[Source extract — start]
BMD modeling using ToxicR — bmd

Calculate the benchmark dose (BMD) for continuous dose-response data with optional model averaging. This function is intended to model the dose-response of mutation frequency using the ToxicR software.

Usage

bmd_toxicr(
  mf_data,
  data_type = "individual",
  dose_col = "dose",
  response_col = c("mf_min", "mf_max"),
  sd_col = NULL,
  n_col = NULL,
  bmr_type = "rel",
  bmr = 0.5,
  model = "exp-aerts",
  alpha = 0.05,
  model_averaging = TRUE,
  plot_results = FALSE,
  ma_summary = FALSE,
  output_path = NULL,
  ...
)

Arguments

mf_data: A data frame containing the dose-response data. Data may be individual for each sample or averaged over dose groups. Required columns for individual data are the column containing the dose dose_col and the column(s) containing the mutation frequency data response_col(s). Summary data must include the dose_col, the response_col(s) containing the mean response for each dose group, the sd_col containing the standard deviation of the response data, and the n_col containing the sample size for each dose group.
[Source extract — finish]
| Parts of the exercise |
(1) Render this sentence from the bmd_toxicr documentation into Spanish: "This function is intended to model the dose-response of mutation frequency using the ToxicR software."
(2) In the bmd_toxicr documentation, what is the default value of the bmr argument?
(3) Reproduce the passage of the bmd_toxicr documentation starting with "mf_data: A data" and going on through "each dose group.".
Use only the bmd_toxicr documentation to respond.
[Data listing — start]
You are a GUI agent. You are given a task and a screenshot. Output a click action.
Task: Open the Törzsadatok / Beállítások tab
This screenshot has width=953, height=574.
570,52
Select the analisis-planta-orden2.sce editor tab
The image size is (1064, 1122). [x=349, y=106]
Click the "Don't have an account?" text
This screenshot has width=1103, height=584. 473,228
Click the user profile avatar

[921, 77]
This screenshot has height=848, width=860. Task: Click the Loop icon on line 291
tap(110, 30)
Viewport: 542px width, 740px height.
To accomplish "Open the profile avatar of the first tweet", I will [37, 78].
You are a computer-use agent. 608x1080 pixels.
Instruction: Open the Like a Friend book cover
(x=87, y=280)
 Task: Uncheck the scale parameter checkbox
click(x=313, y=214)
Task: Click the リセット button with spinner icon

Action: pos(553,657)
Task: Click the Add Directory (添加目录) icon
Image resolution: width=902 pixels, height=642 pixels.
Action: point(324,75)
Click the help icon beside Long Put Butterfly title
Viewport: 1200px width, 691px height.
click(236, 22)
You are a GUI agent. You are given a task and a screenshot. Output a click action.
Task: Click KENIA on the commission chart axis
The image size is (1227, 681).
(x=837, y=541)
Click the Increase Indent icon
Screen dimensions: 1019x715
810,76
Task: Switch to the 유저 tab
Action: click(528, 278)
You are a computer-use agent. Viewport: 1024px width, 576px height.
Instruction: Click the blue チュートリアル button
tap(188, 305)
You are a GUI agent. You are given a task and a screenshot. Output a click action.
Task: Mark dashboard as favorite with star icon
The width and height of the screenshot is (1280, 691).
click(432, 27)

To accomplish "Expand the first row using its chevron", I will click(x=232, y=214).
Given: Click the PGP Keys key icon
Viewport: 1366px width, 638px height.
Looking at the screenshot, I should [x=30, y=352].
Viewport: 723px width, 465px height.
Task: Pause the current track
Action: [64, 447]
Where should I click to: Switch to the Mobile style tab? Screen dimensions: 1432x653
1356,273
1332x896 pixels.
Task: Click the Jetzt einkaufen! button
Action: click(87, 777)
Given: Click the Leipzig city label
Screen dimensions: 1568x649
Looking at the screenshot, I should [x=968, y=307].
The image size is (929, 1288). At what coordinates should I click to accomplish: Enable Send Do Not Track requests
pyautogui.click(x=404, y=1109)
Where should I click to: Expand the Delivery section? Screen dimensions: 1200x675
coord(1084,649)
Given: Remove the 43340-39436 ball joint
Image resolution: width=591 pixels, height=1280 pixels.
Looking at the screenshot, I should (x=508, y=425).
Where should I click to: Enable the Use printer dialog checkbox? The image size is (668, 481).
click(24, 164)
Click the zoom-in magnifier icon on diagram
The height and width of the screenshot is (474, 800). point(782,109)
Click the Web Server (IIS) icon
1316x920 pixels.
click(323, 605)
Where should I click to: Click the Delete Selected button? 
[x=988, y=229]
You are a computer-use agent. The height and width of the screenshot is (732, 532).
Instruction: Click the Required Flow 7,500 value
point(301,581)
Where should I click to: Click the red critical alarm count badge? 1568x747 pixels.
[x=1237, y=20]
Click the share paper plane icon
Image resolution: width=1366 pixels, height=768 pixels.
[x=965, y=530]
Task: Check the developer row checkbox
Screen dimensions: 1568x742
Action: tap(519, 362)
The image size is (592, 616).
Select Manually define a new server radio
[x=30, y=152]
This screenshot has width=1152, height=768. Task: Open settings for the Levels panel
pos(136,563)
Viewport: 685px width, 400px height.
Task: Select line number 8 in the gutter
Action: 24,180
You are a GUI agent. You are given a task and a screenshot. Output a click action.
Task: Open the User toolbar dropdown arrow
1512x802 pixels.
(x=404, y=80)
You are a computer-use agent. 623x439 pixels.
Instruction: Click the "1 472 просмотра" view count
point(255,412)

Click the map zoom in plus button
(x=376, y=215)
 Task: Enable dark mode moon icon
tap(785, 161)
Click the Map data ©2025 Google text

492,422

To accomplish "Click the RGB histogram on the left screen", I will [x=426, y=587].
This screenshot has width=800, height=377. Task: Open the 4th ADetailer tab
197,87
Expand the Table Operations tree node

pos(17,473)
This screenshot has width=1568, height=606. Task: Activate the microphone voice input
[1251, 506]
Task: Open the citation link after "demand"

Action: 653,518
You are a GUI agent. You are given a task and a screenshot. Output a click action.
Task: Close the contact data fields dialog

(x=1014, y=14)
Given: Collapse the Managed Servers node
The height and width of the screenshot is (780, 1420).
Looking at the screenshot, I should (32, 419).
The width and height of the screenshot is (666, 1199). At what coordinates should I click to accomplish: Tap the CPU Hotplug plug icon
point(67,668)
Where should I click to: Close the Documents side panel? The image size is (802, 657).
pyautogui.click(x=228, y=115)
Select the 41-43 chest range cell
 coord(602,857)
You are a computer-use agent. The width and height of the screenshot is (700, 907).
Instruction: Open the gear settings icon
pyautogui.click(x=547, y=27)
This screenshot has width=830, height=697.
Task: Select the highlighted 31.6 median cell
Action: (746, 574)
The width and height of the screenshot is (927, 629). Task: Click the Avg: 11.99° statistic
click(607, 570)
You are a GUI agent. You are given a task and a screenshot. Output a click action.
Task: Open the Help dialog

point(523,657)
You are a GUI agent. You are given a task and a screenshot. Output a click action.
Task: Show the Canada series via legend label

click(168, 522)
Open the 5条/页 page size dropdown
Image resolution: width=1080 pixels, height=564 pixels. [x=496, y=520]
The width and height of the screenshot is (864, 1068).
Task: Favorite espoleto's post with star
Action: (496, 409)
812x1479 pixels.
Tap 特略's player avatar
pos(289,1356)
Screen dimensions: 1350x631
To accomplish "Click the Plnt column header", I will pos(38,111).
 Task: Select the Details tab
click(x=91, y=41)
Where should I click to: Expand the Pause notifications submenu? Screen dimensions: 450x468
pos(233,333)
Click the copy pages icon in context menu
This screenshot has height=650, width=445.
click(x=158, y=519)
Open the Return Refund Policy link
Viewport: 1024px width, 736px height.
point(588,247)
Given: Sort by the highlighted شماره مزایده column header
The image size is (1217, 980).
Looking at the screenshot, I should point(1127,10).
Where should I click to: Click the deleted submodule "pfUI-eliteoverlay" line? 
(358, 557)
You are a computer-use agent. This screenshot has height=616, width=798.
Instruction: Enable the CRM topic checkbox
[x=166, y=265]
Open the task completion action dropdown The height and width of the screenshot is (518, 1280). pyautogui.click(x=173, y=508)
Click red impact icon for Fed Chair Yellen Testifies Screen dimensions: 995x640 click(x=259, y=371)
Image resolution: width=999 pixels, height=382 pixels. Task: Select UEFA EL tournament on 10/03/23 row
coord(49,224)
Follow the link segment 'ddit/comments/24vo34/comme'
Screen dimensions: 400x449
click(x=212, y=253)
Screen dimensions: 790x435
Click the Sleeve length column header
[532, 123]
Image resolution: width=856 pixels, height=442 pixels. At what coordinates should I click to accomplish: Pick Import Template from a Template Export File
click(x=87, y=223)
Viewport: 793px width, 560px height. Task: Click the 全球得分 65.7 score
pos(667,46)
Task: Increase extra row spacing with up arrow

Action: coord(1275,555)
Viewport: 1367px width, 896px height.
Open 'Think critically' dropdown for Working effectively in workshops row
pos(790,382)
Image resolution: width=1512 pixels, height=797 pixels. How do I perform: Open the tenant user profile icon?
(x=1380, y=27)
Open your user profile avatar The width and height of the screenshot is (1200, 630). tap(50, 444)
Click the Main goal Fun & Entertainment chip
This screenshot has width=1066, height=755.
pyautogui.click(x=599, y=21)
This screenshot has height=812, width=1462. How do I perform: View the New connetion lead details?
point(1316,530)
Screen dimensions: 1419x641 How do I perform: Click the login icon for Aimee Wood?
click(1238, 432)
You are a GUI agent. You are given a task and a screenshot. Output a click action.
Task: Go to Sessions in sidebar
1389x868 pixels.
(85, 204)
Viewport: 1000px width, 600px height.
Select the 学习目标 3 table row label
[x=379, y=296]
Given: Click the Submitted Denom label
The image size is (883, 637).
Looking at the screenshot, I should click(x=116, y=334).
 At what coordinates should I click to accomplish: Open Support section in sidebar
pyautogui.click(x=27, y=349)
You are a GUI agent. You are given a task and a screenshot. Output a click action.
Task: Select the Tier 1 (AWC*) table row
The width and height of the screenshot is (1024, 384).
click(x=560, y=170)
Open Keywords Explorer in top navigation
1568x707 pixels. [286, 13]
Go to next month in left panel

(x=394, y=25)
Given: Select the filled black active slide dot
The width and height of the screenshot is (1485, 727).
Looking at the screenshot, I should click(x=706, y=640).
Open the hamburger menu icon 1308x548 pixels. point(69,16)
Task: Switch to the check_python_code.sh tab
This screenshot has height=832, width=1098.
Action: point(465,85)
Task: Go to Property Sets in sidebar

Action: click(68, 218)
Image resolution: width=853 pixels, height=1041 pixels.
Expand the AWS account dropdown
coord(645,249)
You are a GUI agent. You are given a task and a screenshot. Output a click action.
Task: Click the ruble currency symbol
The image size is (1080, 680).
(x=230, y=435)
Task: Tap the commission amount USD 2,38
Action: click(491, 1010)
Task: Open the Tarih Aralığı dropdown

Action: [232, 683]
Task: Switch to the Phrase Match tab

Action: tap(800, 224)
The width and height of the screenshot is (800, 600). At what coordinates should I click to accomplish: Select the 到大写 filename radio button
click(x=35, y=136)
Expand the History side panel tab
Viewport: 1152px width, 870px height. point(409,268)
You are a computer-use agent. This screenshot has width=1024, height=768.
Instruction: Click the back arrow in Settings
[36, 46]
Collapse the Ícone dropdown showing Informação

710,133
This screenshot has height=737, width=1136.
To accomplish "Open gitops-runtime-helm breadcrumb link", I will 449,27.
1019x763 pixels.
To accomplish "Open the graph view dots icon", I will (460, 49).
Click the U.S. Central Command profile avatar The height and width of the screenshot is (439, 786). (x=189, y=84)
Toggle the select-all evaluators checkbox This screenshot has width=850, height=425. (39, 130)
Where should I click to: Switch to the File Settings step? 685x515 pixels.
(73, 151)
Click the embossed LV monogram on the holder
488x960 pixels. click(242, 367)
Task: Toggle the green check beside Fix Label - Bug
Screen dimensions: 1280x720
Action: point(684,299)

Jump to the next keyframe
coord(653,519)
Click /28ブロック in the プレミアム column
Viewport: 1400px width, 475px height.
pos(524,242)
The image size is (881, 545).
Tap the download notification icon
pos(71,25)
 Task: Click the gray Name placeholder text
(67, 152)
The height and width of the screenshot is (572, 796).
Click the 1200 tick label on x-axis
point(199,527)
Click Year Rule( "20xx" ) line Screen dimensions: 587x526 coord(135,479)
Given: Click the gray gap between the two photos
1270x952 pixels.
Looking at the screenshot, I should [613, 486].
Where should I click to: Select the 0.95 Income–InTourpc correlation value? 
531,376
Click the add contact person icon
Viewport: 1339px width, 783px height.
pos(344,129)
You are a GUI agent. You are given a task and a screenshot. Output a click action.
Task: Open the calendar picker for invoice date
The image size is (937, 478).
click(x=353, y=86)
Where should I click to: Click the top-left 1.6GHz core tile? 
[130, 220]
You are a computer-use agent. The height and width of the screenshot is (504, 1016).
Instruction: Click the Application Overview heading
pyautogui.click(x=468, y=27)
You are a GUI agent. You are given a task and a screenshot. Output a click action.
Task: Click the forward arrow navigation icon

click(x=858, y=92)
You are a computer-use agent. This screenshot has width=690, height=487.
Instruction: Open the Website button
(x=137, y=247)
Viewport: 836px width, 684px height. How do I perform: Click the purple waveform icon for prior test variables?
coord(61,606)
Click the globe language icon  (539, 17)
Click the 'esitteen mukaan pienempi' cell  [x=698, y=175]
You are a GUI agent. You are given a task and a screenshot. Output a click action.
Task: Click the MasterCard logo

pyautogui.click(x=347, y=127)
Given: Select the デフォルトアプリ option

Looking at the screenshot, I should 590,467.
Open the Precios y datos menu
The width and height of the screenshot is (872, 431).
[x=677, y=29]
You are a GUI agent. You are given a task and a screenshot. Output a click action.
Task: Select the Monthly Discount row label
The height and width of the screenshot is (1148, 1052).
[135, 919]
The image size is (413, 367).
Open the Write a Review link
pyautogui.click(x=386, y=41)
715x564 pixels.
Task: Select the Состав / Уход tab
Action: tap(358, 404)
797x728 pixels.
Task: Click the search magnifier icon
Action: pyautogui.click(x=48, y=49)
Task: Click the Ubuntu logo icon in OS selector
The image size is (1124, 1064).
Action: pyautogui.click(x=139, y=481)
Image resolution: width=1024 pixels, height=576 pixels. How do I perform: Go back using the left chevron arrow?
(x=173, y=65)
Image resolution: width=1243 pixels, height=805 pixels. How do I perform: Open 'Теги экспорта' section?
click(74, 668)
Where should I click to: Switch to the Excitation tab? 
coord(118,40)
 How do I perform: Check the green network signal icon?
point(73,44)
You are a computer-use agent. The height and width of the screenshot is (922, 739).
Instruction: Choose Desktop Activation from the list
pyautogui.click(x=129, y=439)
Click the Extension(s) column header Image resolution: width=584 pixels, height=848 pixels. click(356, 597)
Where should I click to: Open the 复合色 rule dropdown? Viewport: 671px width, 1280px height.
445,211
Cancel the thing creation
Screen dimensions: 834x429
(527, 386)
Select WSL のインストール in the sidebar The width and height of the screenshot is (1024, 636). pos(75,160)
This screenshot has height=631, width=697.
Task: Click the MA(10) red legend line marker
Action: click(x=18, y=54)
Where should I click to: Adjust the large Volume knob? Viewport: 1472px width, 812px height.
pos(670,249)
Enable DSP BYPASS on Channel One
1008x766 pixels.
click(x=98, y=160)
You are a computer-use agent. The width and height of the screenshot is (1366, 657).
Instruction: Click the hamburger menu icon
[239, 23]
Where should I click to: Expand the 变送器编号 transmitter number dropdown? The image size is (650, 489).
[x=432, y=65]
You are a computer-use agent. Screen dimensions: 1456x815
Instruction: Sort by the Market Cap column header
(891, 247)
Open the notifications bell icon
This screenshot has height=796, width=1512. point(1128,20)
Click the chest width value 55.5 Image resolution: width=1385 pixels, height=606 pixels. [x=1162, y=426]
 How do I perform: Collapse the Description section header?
[Data listing — finish]
| Outputs for the tasks |
(1) Esta función está destinada a modelar la dosis-respuesta de la frecuencia de mutación utilizando el software ToxicR.

(2) 0.5

(3)
mf_data: A data frame containing the dose-response data. Data may be individual for each sample or averaged over dose groups. Required columns for individual data are the column containing the dose dose_col and the column(s) containing the mutation frequency data response_col(s). Summary data must include the dose_col, the response_col(s) containing the mean response for each dose group, the sd_col containing the standard deviation of the response data, and the n_col containing the sample size for each dose group.